PAGE EXTRACT
Worm Developed for Nokia Series-60 Phones
Tuxedo Jack writes "It had to happen. The first worm designed specifically for cellular phones has been developed, and Cabir appears to be a way of effectively killing Nokia Series-60 cellular phones via shortening the battery life due to scanning for nearby Bluetooth devices and propagating itself. This still relies on a user to open it, so hopefully that won't be many, and those that do must use a file manager to find and kill the worm. At least it isn't a dialer!"
I'd just like to say that this is why it's still nice to have a phone with relatively limited features - well, that and it's a Motorola (T720). I don't have to worry about the Bluetooth stuff, and I don't even have web access activated on it.
Also, according to the SARC article linked - this worm will attack any bluetooth device that it finds in it's range - not just phones - SARC uses a printer as an example, but what about those nice bluetooth mice/keyboards and PDAs, etc?
They have an image of the phone with the message displayed on it too.
Actually the difference between viruses and worms is that worms are standalone programs while viruses need to infect other executables to be effective.
Really, this does not prove anything. It doesn't exploit any weakness in the system and very easy to avoid.
I am not sure how many of people who have posted before actually OWN series 60 device, but let me assure you that it's not as simple as accepting somebody's bluetooth transfer.
First of all, you must have bluetooth always on and your device available to all, which is really bad idea considering that it eats your battery much faster. Battery life of the series 60 devices is pretty small as is. Having bluetooth on is sure way to kill it further.
Second, you will have to go through few steps of actually INSTALLING unsigned application. This is VERY intrusive.
Third, this thing does not auto startup. So, when your device is drained off battery, it won't run by itself as far as I can see.
All in all, very poor attempt to create a malware for Series 60. I am sure you can get much higher propagation by installing an autoexec worm inside of S60 warez releases.
Other avenue to look into is malformed MMS message that does buffer overrun and allows to execute arbitrary code. Now this would be a real baddy because you will be infected as soon as you open a message.
Nice try, but no cake.
-- shortcut - the longest distance between two points.

DATA

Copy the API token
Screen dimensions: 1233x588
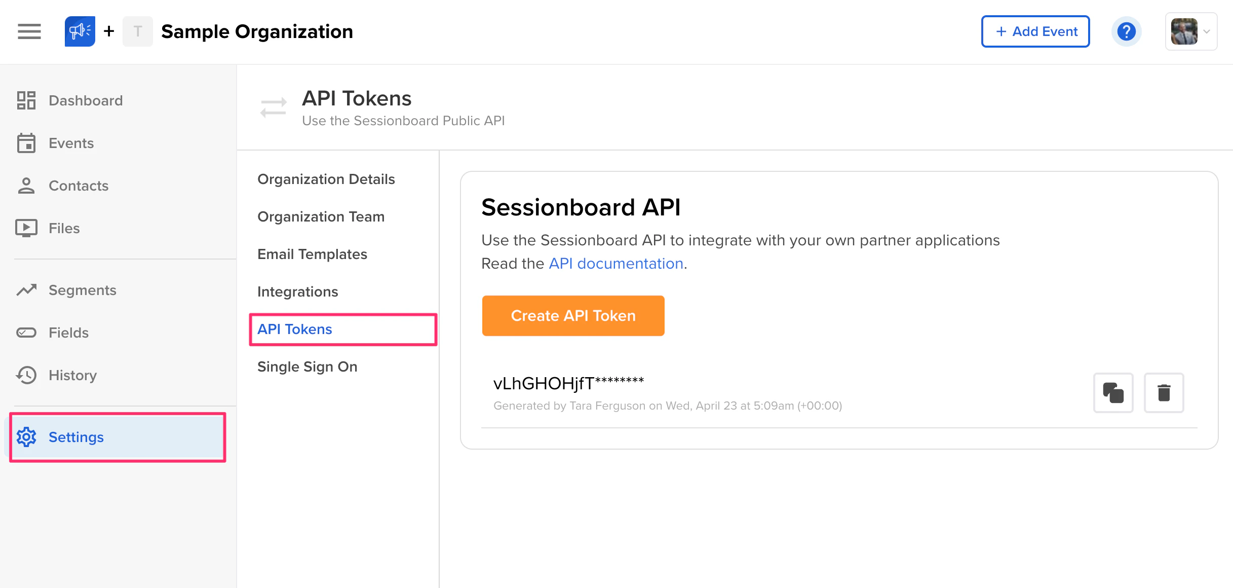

WORK REQUEST 1
In the Cabir worm page, why does one commenter think an exploit based on a malformed MMS message would be more dangerous than Cabir?
WORK REQUEST 2
Echo the part of the Cabir worm page from "Other avenue to" to "between two points.".
WORK REQUEST 3
Answer these questions from the Cabir worm page:
(a) What phone model does one commenter say they own?
(b) Which device does the SARC article use as an example of a non-phone target?
(c) What must infected users use to find and kill the worm?

TASK RESULT 1
Such a message could cause a buffer overrun that allows arbitrary code to run, so a user would be infected as soon as they opened the message.

TASK RESULT 2
Other avenue to look into is malformed MMS message that does buffer overrun and allows to execute arbitrary code. Now this would be a real baddy because you will be infected as soon as you open a message.
Nice try, but no cake.
-- shortcut - the longest distance between two points.

TASK RESULT 3
(a) A Motorola T720.
(b) A printer.
(c) A file manager.